*** Opening Excerpt to read ***
Utilization of Imidacloprid to Control Thrips in Peanut in North Carolina


I think at the very end of the paper we state that imidacloprid and phorate give the same level of protection from thrips. We have really driven home the value of inoculant for BNF in old and new ground (our data support about 200 pounds even in short peanut rotations, a 4x gain in income from the investment over the non-treated) and liquid has been the best delivery method. Adding a liquid insecticide made this easier to do and that reflects a high percentage of growers using AP or generic imidacloprid compared with phorate. And for a period of time after new regs were put in place for metam sodium, farmers used Proline, another liquid in furrow, to suppress CBR. And as we moved production to better land for peanuts that resulted in more sand and less organic matter – and more symptoms of phyto from phorate. In that paper there was value to acephate no matter what in-furrow we used. That does not seem to be holding up as well in some of our Velum Total work (similar trial structure but in more recent years.) Environmentally, which of these, phorate or AP is better? The lock and load system for phorate may be better than a mixing pad for liquid, so phorate might be safer for the handler. What is the difference in generic price of both products?


Phorate is an old organophosphate product that has a much higher toxicity to about everything than the imidacloprid. There is concern over imidacloprid and bee kills, but not in an in furrow context. There is also concern with resistance with the imidacloprid, but ours is not a seed treatment and the higher rate is VERY effective. In my mind, even if the acephate only paid dividends every other year, I think regardless of the in furrow treatment it is still a very cost effective insurance policy for our growers. They have done well in the VC area because we have focused so much attention on getting a good start during that first month and I think that one year with stunting of poor uptake of an in furrow product significantly offsets many years of acephate 3 week post treatments. From a different environmental perspective you could say that phorate offers a benefit of NOT being a neonic and not enhancing the resistance problems that seed treatments are causing. With slight up ticks in TSWV, the phorate obviously offers an advantage there. As we all know, however, NC growers HATE phorate.
*** Closing Excerpt to read ***
From the passage on thrips control in peanut, list every crop-protection product or active ingredient mentioned by a specific name. The rows that follow have no connection to the passage on thrips control in peanut.
*** Opening Given records ***
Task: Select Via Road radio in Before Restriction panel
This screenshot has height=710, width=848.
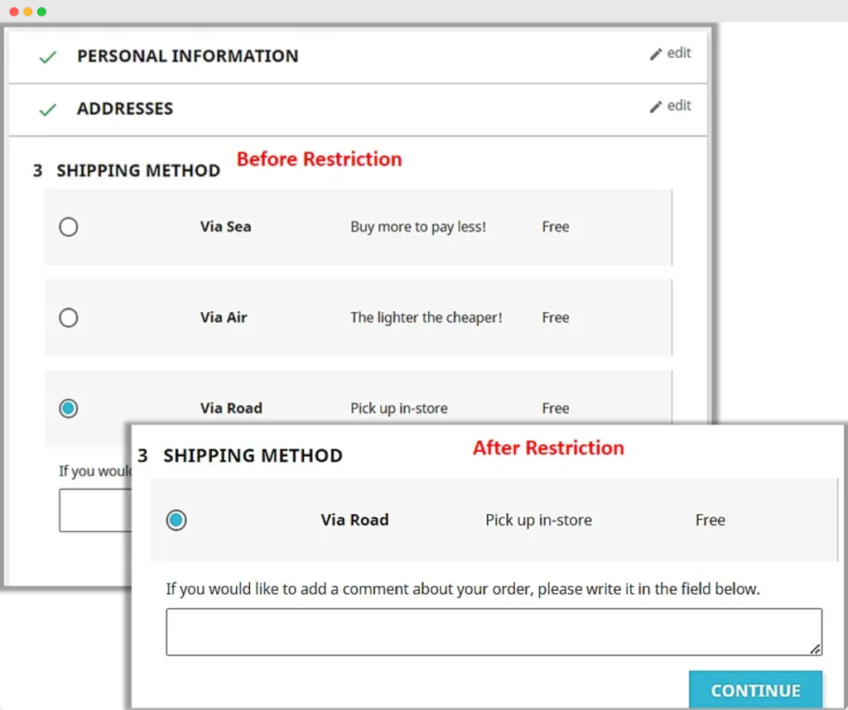Action: coord(69,408)
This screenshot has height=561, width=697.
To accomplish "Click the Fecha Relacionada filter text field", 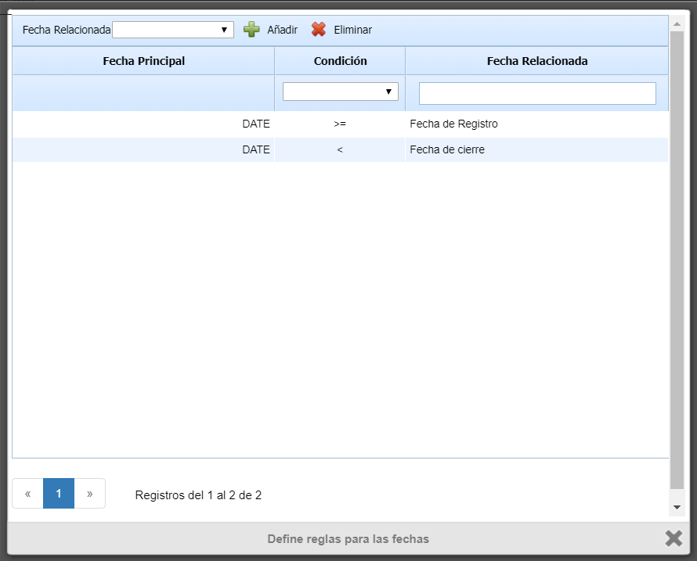I will (537, 93).
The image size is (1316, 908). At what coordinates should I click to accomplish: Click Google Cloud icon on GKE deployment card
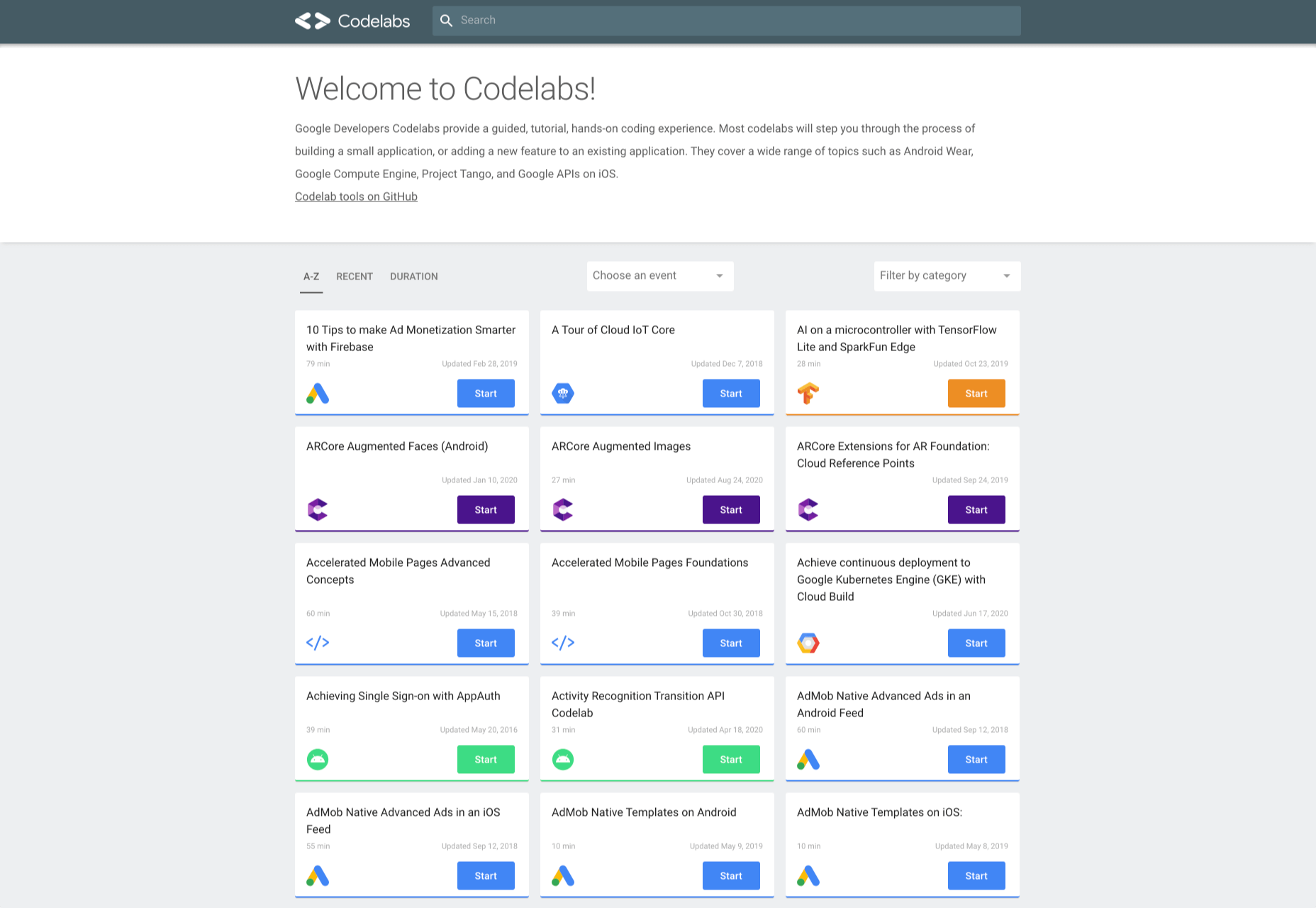pyautogui.click(x=808, y=643)
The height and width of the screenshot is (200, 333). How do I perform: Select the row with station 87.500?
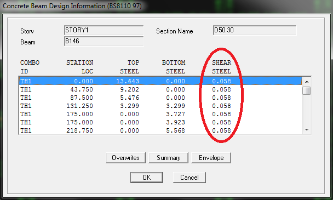tap(160, 98)
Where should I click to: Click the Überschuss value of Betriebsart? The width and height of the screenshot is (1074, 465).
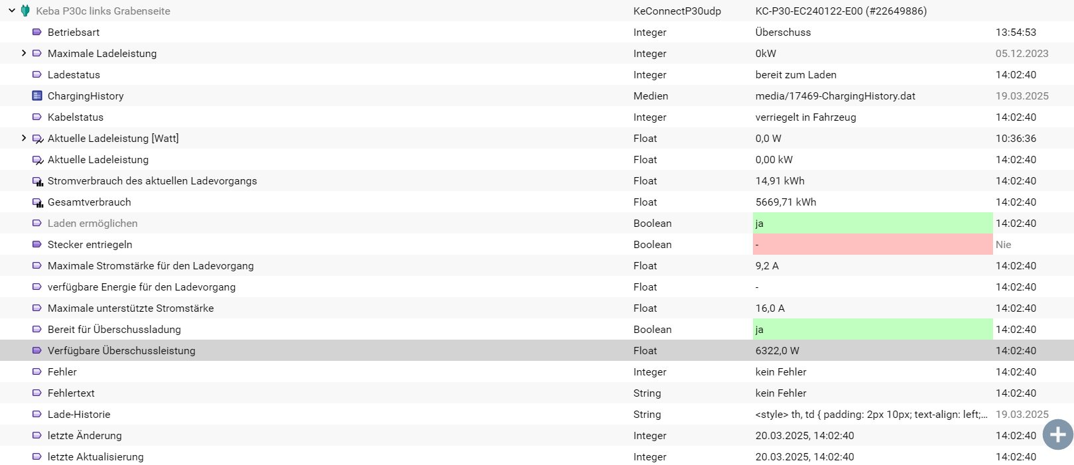click(783, 32)
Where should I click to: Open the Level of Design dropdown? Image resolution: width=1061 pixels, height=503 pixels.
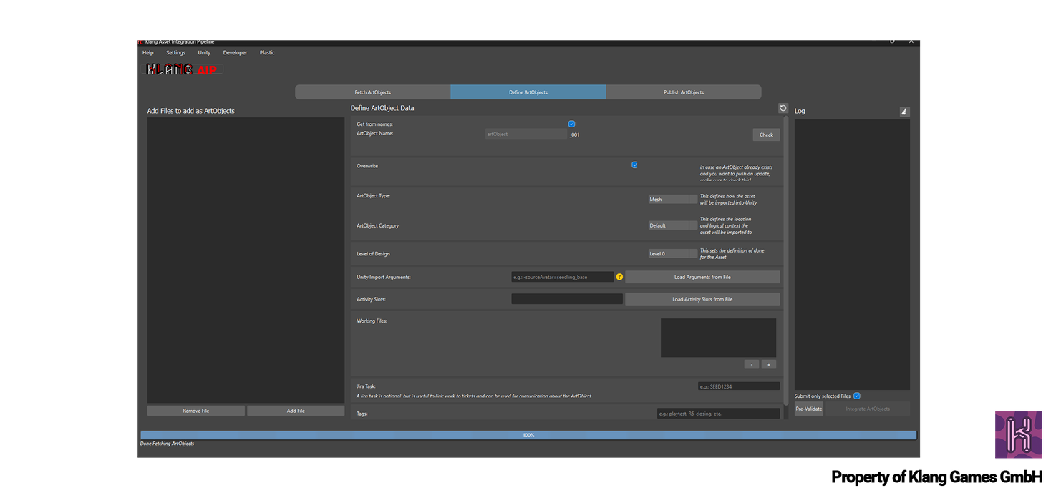(x=672, y=253)
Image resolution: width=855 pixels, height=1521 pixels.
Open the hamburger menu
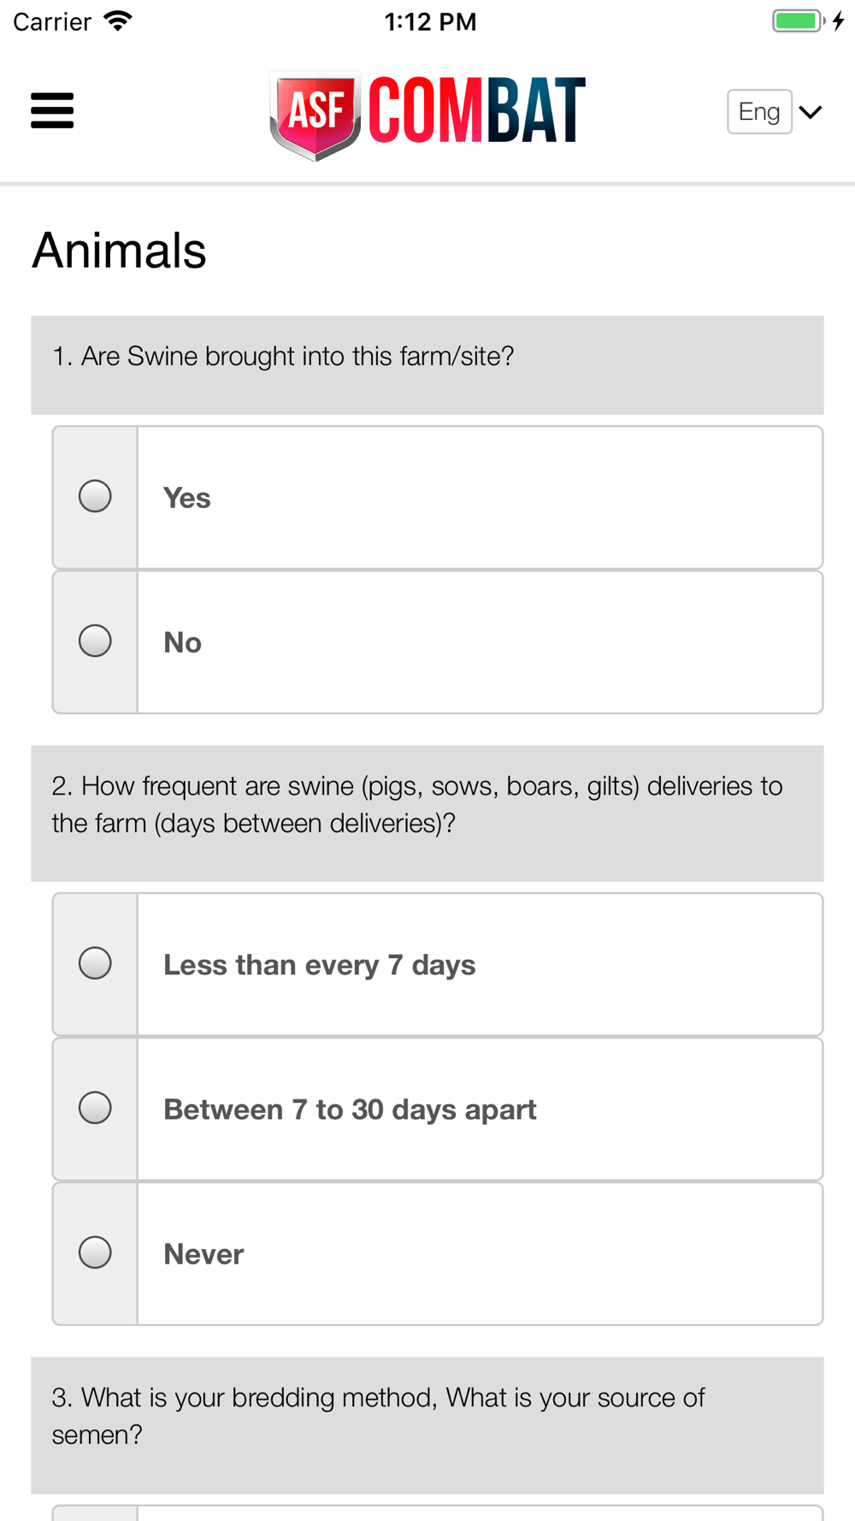[x=52, y=111]
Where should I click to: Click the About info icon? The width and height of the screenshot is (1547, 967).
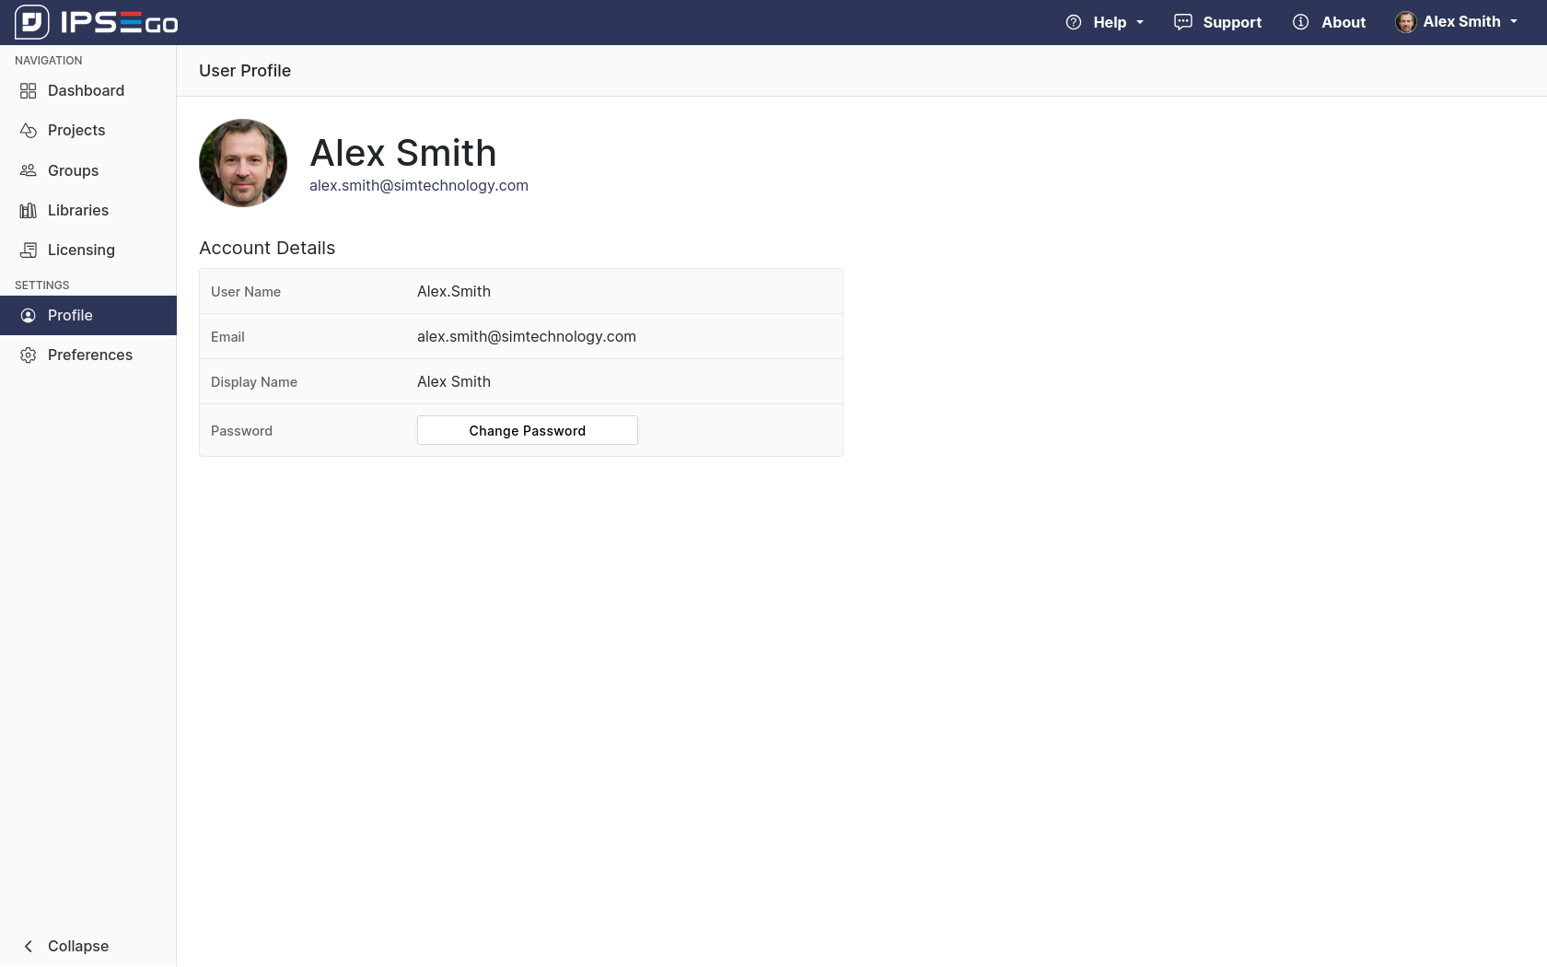[x=1300, y=22]
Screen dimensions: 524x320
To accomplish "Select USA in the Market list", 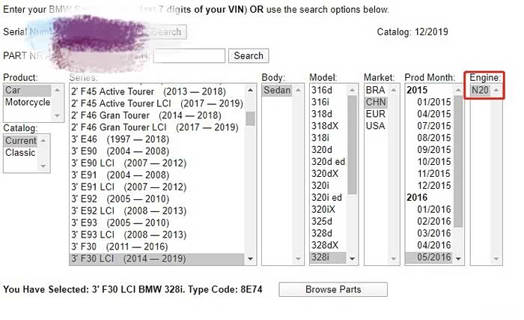I will pyautogui.click(x=375, y=126).
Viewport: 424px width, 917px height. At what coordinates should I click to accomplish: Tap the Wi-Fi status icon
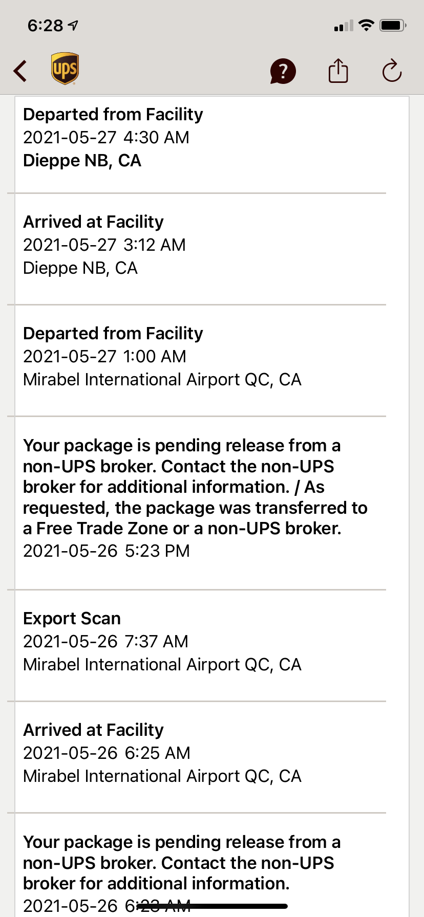pyautogui.click(x=366, y=25)
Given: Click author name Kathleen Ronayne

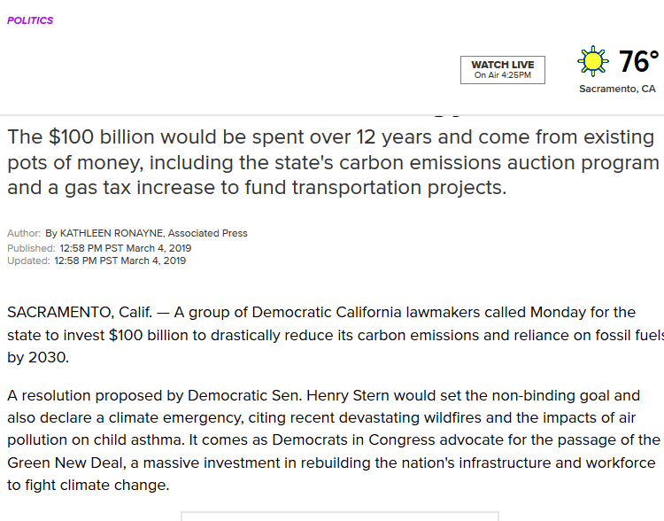Looking at the screenshot, I should (x=111, y=233).
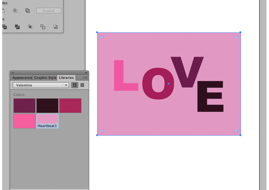Image resolution: width=269 pixels, height=190 pixels.
Task: Click the Expand button in Pathfinder
Action: pyautogui.click(x=48, y=11)
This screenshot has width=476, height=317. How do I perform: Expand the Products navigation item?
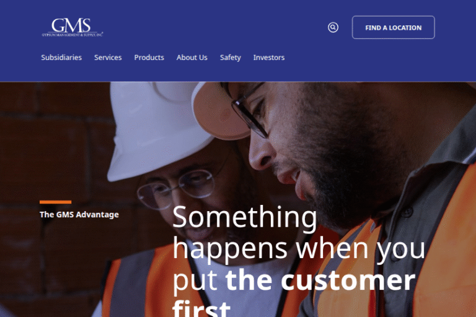tap(149, 58)
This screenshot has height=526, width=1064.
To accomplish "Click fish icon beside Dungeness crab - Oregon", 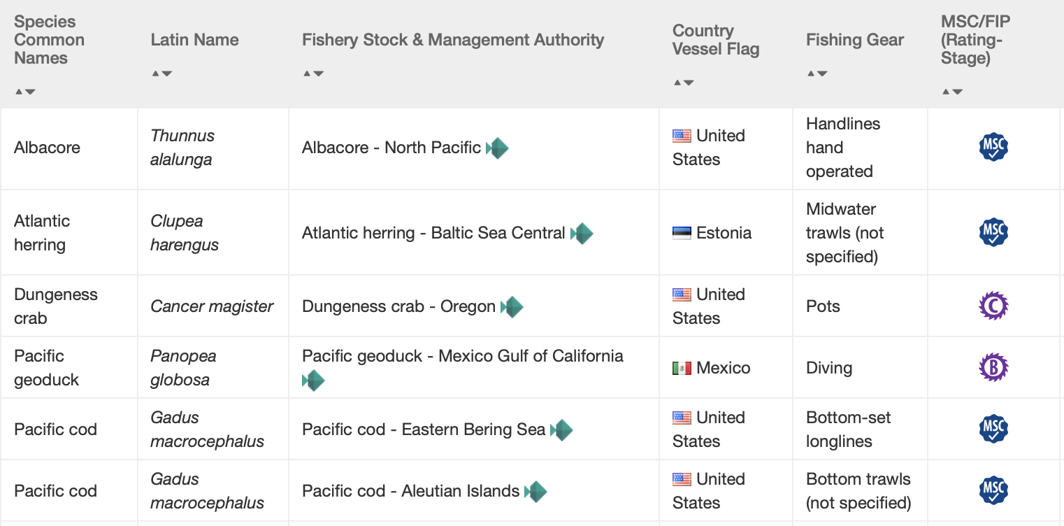I will tap(512, 306).
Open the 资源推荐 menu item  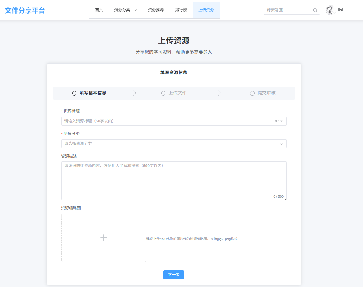[156, 10]
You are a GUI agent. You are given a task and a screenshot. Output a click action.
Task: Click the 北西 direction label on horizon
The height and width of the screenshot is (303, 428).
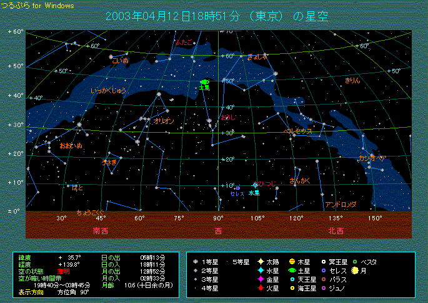pos(336,230)
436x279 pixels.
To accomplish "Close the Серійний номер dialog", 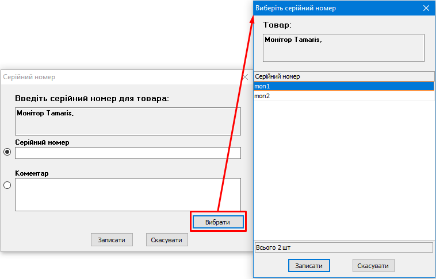I will [246, 76].
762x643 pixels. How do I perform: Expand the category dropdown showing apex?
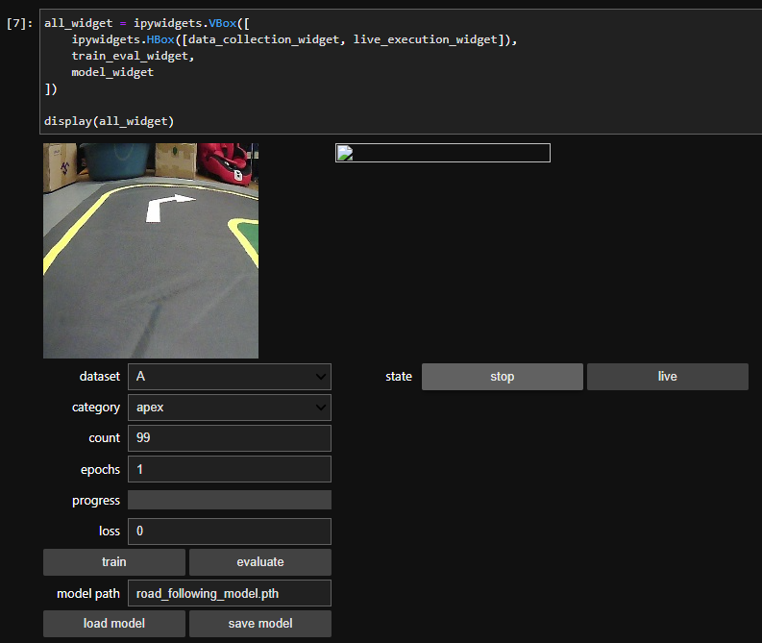click(x=229, y=408)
*** Closing Given records ***
* [Answer for the task]:
imidacloprid, AP, phorate, metam sodium, Proline, acephate, Velum Total